── The records ──

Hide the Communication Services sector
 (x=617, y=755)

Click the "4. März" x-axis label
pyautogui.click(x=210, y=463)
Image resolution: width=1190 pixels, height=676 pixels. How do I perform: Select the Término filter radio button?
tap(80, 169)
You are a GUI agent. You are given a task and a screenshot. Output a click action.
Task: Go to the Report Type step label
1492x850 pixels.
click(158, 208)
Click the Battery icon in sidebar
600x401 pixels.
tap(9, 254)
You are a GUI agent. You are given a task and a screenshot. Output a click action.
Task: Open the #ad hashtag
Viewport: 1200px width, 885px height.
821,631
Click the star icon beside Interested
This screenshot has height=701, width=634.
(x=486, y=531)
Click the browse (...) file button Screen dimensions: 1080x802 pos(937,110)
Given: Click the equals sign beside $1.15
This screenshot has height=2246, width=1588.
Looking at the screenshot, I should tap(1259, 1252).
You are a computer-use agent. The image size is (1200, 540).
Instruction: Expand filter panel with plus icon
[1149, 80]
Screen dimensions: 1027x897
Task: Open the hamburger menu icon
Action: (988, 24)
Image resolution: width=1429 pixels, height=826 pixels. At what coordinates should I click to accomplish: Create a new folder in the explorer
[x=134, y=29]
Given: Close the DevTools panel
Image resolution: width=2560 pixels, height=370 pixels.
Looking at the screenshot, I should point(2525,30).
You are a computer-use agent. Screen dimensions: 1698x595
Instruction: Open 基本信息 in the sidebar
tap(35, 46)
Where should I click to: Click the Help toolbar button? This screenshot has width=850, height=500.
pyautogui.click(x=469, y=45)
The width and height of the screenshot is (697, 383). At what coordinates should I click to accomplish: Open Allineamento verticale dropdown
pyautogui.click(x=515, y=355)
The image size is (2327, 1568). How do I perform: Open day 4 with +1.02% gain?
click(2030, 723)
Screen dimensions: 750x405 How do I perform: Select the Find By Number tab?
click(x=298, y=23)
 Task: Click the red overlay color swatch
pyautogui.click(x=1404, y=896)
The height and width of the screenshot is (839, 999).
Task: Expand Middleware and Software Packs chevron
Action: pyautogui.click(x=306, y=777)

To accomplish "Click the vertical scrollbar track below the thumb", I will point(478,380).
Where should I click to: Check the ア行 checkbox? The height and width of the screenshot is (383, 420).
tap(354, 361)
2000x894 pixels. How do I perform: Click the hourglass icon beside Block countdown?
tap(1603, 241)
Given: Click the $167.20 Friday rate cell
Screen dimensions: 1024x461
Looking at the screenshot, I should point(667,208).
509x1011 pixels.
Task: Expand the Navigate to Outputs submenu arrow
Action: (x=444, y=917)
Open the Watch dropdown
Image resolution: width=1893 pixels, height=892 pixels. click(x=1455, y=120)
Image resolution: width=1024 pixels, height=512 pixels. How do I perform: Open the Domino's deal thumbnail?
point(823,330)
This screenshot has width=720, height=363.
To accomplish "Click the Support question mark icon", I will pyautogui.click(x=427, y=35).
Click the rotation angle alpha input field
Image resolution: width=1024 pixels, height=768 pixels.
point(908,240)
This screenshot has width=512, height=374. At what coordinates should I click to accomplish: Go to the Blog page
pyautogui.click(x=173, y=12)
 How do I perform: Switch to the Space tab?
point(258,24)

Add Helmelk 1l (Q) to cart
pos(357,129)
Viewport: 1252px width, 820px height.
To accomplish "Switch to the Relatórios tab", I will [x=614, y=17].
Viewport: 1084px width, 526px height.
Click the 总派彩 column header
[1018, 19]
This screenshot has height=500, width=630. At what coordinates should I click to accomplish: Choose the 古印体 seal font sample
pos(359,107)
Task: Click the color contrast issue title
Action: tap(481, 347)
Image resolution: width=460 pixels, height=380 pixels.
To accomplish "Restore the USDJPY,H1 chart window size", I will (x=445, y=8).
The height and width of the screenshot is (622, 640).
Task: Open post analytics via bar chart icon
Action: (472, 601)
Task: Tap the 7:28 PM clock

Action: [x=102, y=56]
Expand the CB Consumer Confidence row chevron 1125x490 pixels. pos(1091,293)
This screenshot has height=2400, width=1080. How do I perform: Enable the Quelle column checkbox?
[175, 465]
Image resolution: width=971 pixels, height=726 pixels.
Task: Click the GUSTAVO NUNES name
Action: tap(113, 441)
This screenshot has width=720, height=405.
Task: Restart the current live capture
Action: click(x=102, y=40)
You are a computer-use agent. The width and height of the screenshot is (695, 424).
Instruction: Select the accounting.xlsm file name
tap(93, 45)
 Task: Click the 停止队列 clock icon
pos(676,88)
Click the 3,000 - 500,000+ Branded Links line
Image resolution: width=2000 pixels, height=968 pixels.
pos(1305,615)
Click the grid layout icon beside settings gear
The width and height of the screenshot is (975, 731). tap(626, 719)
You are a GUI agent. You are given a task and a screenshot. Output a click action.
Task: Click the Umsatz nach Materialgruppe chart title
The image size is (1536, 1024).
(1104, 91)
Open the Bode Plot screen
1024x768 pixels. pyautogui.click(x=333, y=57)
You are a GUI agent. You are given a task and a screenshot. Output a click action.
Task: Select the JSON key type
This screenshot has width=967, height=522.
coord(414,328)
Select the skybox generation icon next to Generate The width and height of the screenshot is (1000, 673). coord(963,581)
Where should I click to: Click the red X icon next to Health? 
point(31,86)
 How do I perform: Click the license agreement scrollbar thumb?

───

• [Problem to solve]: Give back precisely the lines above that start at the line containing "Where should I click to: Check" and end at the line containing "Image resolution: width=460", inclusive. No other lines belong in the output.

• [Finished exercise]:
Where should I click to: Check the ア行 checkbox? The height and width of the screenshot is (383, 420).
tap(354, 361)
2000x894 pixels. How do I perform: Click the hourglass icon beside Block countdown?
tap(1603, 241)
Given: Click the $167.20 Friday rate cell
Screen dimensions: 1024x461
Looking at the screenshot, I should point(667,208).
509x1011 pixels.
Task: Expand the Navigate to Outputs submenu arrow
Action: (x=444, y=917)
Open the Watch dropdown
Image resolution: width=1893 pixels, height=892 pixels. click(x=1455, y=120)
Image resolution: width=1024 pixels, height=512 pixels. How do I perform: Open the Domino's deal thumbnail?
point(823,330)
This screenshot has width=720, height=363.
To accomplish "Click the Support question mark icon", I will pyautogui.click(x=427, y=35).
Click the rotation angle alpha input field
Image resolution: width=1024 pixels, height=768 pixels.
point(908,240)
This screenshot has width=512, height=374. At what coordinates should I click to accomplish: Go to the Blog page
pyautogui.click(x=173, y=12)
 How do I perform: Switch to the Space tab?
point(258,24)

Add Helmelk 1l (Q) to cart
pos(357,129)
Viewport: 1252px width, 820px height.
To accomplish "Switch to the Relatórios tab", I will [x=614, y=17].
Viewport: 1084px width, 526px height.
Click the 总派彩 column header
[1018, 19]
This screenshot has height=500, width=630. At what coordinates should I click to accomplish: Choose the 古印体 seal font sample
pos(359,107)
Task: Click the color contrast issue title
Action: tap(481, 347)
Image resolution: width=460 pixels, height=380 pixels.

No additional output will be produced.